The boss of his small company, which had just seven staff, was remarkably understanding. So Dearden worked one last week, booked flights to Jakarta, packed what he could into a bag and began navigating Indonesia's storm-swept, tropical skies.
Many of Indonesia's 17,000-odd islands are home to tiny communities isolated from the rest of the nation by distance or terrain, making access to schools, markets, government offices and even medical care almost impossible. So the government runs heavily subsidised pioneer flights to connect some of these remote outposts to the wider world. Dearden began flying these routes and, while working in New Guinea, fell in love with a plane: the nine-seater, three-wheeled Pilatus Porter.
"It's a proper pilot's aircraft. You've only got one pilot on board so you're your own commander," he said. "It's known among pilots as this beast of an aircraft that can land on anything you want to call an airstrip and descend through the smallest gap in the clouds. It's just a delight to fly."
After a few months of survey flights, he progressed to carrying passengers and cargo to and from isolated highland villages. New Guinea's terrain is so savagely corrugated that a short intra-village hop might take just a couple of minutes yet spare locals days of burdened walking.
"It's amazing how trees can grow on such steep slopes," Dearden says. "There's often raging rivers at the bottom of them and they build these vine bridges which aren't the safest. So if you get a plane that hops over the valley or even over the peak and to the next valley it can save a lot of time and effort."
Airstrip building in Indonesian New Guinea's interior, where people lived without the wheel or metal and had minimal contact with outsiders until around 70 years ago, is a communal effort. Villagers, many of whom will never have seen a plane, work together to clear and sculpt landing strips, a process that can take many years: the first flight into a village is a spectacular event for locals.
"You'll land and everyone will dance and chant and run around the aeroplane, shaking your hands," Dearden said. "There'll be a presentation where they all sit down – you'll usually fly in some kind of official to make an official opening – and they'll give gifts varying from net bags to live chickens. The chickens are quite a big honour."
Taking off with such brand new fliers, many of whom have never travelled in any kind of vehicle, can present its challenges. Villagers sit on the ground, so are unfamiliar with the concept of seats, let alone seat belts. While some embrace flying with serenity, others spend the entire journey hysterical with fear.
The airstrips themselves can be a hurdle. It's not uncommon for the 2.5 ton plane to get stuck in muddy patches and for the entire village to team up to dig it out.

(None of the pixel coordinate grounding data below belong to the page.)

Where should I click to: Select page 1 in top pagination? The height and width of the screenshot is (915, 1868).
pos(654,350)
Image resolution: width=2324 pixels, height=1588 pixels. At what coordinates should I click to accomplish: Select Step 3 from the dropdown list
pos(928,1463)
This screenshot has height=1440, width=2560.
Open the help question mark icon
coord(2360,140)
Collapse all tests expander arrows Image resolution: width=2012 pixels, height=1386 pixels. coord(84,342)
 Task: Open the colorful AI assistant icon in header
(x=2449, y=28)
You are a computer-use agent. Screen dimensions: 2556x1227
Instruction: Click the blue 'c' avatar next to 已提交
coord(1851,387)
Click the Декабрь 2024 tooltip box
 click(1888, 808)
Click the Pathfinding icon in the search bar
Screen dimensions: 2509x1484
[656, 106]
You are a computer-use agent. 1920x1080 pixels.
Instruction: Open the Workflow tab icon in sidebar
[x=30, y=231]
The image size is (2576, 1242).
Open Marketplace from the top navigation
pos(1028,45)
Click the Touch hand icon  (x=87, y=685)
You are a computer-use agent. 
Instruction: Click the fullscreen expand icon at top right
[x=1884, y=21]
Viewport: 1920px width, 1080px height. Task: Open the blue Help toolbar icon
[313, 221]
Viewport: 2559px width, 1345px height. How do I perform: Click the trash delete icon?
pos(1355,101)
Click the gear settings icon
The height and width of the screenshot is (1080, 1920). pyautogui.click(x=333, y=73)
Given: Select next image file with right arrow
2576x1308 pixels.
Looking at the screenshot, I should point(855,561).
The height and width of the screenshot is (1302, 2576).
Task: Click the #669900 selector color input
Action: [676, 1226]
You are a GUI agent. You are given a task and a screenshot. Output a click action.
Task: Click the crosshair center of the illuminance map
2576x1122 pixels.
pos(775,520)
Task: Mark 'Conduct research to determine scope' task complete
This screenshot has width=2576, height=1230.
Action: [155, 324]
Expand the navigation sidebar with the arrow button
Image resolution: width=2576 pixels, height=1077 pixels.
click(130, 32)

As open space, the village airstrip also becomes a focus for community living, from markets through to football matches, not to mention a magnet for dogs, pigs and chickens.
"A lot of those runways you're going in and you're already too tight because of the shape of the valley to abort the landing, so it's a pretty butt-clenching experience when something runs out [in front of the plane]," Dearden said.
But the rewards are worth it. "The magical [flights] are the sunrise departures," he said. "You're getting airborne and it's twilight between night and day. You push up through a small cloud layer and all the mountains are lit with this warm light with a blanket of white below you. Puncak Jaya is a snow-capped mountain at 16,000 feet in the tropics – it's amazing."